### Directions for this task
Below are the records; give again exactly the line with "Select https://schema.org/DigitalDocument option", the line with "Task: Click the create new file icon", and each line that lies between them, and nothing besides.

Data provided Start Marker

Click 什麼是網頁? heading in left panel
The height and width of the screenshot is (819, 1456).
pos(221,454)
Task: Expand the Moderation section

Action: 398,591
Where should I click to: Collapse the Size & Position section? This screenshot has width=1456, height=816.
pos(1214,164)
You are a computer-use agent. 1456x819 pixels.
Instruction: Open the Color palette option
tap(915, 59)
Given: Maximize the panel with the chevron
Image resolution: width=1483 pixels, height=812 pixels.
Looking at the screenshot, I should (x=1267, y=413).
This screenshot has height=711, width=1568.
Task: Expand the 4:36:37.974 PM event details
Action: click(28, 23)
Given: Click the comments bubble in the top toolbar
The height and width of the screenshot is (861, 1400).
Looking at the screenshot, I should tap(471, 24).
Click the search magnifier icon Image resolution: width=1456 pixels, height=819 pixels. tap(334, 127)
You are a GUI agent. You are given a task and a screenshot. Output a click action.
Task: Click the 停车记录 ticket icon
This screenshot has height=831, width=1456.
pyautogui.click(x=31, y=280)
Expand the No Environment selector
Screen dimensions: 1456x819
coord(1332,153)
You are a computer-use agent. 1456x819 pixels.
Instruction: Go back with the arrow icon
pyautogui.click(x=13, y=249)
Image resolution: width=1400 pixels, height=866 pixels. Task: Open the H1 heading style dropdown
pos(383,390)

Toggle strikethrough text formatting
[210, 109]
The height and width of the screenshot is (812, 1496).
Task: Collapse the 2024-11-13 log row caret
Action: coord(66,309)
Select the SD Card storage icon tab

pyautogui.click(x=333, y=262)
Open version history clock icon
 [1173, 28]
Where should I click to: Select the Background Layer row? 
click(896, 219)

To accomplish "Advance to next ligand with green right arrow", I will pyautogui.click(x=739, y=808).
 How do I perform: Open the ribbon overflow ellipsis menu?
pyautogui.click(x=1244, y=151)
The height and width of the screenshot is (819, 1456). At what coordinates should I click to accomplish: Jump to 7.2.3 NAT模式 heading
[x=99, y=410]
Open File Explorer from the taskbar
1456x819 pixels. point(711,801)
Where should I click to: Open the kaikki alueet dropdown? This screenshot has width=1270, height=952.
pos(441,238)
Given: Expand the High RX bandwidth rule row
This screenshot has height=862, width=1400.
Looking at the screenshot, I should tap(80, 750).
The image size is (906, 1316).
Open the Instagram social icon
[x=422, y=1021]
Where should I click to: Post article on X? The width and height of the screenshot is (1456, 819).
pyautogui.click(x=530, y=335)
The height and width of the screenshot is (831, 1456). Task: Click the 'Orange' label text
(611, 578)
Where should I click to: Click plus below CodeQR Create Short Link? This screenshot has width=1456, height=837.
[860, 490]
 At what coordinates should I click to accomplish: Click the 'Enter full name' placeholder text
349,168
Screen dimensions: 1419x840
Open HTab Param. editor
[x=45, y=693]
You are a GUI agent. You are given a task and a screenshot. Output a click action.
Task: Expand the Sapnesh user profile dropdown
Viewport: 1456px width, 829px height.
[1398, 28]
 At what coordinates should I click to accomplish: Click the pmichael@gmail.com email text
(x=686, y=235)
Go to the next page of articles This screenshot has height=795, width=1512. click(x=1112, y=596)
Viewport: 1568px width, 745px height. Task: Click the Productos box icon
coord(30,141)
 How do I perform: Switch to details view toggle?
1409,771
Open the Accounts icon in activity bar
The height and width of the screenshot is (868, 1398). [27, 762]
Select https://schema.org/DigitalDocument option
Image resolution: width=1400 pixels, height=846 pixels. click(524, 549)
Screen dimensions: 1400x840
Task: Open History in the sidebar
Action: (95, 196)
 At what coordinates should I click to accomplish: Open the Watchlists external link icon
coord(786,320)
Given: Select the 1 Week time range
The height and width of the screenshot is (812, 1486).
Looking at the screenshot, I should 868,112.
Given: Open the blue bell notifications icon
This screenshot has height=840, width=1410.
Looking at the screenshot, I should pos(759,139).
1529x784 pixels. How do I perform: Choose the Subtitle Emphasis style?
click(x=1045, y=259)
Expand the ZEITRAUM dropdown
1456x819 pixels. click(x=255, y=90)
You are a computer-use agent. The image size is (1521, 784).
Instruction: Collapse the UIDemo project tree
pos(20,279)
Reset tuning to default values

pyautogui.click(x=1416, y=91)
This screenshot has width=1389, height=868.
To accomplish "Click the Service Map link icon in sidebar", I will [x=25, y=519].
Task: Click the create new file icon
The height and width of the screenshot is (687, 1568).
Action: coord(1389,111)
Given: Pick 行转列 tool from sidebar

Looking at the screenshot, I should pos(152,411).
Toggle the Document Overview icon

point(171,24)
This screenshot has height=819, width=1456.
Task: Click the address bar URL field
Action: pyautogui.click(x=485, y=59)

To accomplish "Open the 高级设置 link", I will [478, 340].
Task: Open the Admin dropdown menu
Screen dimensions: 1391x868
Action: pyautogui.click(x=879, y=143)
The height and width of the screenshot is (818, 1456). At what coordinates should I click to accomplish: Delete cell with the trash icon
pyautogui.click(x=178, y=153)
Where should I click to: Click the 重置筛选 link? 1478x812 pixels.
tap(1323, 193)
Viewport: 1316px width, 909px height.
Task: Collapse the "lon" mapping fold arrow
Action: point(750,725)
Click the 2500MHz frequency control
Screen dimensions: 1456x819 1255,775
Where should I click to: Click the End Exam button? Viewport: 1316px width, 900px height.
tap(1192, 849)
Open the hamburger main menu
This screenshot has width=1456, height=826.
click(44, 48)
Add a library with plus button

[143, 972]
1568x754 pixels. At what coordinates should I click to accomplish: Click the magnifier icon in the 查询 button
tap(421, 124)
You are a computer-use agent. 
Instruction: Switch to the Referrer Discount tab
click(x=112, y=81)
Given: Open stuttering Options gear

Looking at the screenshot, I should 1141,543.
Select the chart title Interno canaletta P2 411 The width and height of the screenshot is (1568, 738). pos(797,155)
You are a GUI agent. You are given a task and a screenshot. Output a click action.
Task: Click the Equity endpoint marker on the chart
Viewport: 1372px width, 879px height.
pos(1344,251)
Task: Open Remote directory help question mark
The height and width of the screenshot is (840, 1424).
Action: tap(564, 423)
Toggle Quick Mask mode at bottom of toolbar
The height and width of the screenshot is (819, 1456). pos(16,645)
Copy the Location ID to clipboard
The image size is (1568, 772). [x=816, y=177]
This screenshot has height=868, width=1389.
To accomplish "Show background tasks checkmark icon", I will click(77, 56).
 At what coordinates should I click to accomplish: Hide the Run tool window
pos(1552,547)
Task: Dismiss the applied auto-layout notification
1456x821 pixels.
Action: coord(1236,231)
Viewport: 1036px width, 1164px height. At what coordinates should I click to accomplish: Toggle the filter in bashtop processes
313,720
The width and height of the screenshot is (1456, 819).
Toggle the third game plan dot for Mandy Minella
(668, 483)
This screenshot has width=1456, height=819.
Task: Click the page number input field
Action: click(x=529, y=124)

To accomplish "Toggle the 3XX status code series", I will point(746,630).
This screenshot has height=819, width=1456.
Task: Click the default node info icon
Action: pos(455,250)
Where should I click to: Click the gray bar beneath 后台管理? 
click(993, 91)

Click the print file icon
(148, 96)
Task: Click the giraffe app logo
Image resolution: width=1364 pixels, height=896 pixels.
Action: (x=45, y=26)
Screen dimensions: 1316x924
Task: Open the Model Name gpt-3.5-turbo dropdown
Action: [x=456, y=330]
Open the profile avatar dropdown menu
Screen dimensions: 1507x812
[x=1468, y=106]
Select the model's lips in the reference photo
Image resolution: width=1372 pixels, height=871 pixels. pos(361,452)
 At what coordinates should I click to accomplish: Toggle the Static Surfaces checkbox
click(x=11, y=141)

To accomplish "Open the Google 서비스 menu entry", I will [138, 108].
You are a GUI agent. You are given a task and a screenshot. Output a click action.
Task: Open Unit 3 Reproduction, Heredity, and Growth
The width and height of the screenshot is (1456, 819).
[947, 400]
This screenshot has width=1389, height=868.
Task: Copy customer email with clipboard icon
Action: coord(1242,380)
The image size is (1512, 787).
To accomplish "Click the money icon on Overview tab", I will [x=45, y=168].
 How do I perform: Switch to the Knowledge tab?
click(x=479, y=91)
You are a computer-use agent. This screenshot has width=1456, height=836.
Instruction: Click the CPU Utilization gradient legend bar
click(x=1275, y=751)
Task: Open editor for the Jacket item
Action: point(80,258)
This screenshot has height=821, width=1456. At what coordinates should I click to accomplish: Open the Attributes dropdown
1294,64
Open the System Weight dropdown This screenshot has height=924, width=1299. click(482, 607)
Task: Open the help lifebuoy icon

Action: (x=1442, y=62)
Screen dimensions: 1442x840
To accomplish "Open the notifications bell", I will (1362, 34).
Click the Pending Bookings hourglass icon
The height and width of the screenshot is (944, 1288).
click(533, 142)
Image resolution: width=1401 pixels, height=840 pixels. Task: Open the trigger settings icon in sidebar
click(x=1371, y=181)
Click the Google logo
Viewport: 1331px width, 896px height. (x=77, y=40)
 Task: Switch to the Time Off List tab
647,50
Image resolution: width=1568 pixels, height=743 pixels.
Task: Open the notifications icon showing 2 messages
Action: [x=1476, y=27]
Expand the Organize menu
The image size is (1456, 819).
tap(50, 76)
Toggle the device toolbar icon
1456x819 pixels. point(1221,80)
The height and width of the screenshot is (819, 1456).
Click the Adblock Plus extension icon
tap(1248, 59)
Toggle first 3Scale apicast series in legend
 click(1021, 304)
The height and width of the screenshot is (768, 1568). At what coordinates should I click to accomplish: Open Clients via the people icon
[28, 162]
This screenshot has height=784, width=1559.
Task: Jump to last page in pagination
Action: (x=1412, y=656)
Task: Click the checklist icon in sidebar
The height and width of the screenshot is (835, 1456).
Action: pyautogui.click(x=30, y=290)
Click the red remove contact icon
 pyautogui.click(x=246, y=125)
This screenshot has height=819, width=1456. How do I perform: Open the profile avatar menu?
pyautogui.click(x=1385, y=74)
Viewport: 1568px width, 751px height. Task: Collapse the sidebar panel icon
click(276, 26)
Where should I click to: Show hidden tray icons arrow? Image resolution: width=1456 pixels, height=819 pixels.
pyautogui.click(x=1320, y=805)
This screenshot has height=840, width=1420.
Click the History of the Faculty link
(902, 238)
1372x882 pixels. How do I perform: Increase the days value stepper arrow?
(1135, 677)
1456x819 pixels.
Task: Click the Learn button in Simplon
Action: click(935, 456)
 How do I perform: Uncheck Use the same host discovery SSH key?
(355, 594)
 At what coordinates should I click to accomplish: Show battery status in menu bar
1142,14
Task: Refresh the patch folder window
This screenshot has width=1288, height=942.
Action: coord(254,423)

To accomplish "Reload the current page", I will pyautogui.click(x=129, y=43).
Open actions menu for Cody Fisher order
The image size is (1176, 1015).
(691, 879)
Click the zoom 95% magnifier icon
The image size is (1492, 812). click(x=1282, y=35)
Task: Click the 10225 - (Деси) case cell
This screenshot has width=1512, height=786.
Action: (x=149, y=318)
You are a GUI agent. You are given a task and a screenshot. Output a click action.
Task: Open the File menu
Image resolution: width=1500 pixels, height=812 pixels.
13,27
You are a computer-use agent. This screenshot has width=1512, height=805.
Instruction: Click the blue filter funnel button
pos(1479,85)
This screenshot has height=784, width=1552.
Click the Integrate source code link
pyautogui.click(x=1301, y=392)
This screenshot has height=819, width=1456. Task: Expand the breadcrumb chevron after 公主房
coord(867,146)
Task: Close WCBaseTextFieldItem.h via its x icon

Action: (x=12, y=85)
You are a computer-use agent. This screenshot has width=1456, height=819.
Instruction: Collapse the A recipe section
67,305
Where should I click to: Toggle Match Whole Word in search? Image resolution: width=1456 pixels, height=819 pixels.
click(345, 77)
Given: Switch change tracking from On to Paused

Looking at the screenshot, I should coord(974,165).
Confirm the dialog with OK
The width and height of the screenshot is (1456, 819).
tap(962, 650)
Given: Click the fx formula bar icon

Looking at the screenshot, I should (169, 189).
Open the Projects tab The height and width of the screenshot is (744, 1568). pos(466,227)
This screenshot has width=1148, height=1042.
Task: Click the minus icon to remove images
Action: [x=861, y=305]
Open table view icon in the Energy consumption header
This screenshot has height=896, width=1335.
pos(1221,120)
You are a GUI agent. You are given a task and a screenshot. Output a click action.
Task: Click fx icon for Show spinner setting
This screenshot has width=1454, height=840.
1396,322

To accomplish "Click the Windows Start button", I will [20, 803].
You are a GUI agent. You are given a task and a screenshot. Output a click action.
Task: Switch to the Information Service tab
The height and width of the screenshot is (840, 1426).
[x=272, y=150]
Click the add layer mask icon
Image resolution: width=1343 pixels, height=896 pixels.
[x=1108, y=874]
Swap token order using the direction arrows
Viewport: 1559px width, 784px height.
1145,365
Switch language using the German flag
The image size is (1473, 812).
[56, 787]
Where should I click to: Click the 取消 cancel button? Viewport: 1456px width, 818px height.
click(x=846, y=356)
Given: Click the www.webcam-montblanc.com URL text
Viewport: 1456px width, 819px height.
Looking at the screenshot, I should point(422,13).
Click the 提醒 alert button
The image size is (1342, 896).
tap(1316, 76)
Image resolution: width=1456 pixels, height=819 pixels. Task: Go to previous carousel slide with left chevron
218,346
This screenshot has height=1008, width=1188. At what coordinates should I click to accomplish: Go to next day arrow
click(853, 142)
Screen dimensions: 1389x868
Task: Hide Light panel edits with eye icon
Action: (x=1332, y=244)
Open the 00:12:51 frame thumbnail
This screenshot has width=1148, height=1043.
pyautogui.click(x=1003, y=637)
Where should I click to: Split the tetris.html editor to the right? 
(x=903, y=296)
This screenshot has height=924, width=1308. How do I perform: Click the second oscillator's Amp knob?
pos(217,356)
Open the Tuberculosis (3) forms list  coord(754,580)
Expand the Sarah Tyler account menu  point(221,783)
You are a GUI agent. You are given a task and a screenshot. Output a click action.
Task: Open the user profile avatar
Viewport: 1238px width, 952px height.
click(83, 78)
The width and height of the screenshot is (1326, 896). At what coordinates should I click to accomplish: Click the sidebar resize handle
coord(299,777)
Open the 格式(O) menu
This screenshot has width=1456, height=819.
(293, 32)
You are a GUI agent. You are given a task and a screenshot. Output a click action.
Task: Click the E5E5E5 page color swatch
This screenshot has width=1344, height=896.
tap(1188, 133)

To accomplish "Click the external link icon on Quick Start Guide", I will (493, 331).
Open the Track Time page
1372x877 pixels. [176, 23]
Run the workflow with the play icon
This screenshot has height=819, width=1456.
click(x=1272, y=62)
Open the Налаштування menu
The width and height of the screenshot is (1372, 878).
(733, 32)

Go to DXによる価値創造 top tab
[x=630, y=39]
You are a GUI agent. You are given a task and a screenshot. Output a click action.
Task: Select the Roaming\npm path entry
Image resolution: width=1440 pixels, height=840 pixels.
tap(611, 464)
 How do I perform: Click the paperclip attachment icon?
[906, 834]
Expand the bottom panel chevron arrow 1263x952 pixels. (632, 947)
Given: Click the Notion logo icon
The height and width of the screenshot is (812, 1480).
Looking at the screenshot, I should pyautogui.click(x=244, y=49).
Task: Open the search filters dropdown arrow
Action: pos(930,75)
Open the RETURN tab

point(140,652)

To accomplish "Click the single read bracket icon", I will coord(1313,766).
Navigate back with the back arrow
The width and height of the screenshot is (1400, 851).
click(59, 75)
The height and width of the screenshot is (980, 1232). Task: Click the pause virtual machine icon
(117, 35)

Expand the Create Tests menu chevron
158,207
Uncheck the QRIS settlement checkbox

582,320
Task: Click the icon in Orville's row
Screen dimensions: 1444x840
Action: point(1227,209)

Data provided End Marker

### Reply
Select https://schema.org/DigitalDocument option
Image resolution: width=1400 pixels, height=846 pixels. click(524, 549)
Screen dimensions: 1400x840
Task: Open History in the sidebar
Action: (95, 196)
 At what coordinates should I click to accomplish: Open the Watchlists external link icon
coord(786,320)
Given: Select the 1 Week time range
The height and width of the screenshot is (812, 1486).
Looking at the screenshot, I should 868,112.
Given: Open the blue bell notifications icon
This screenshot has height=840, width=1410.
Looking at the screenshot, I should pos(759,139).
1529x784 pixels. How do I perform: Choose the Subtitle Emphasis style?
click(x=1045, y=259)
Expand the ZEITRAUM dropdown
1456x819 pixels. click(x=255, y=90)
You are a computer-use agent. The image size is (1521, 784).
Instruction: Collapse the UIDemo project tree
pos(20,279)
Reset tuning to default values

pyautogui.click(x=1416, y=91)
This screenshot has width=1389, height=868.
To accomplish "Click the Service Map link icon in sidebar", I will [x=25, y=519].
Task: Click the create new file icon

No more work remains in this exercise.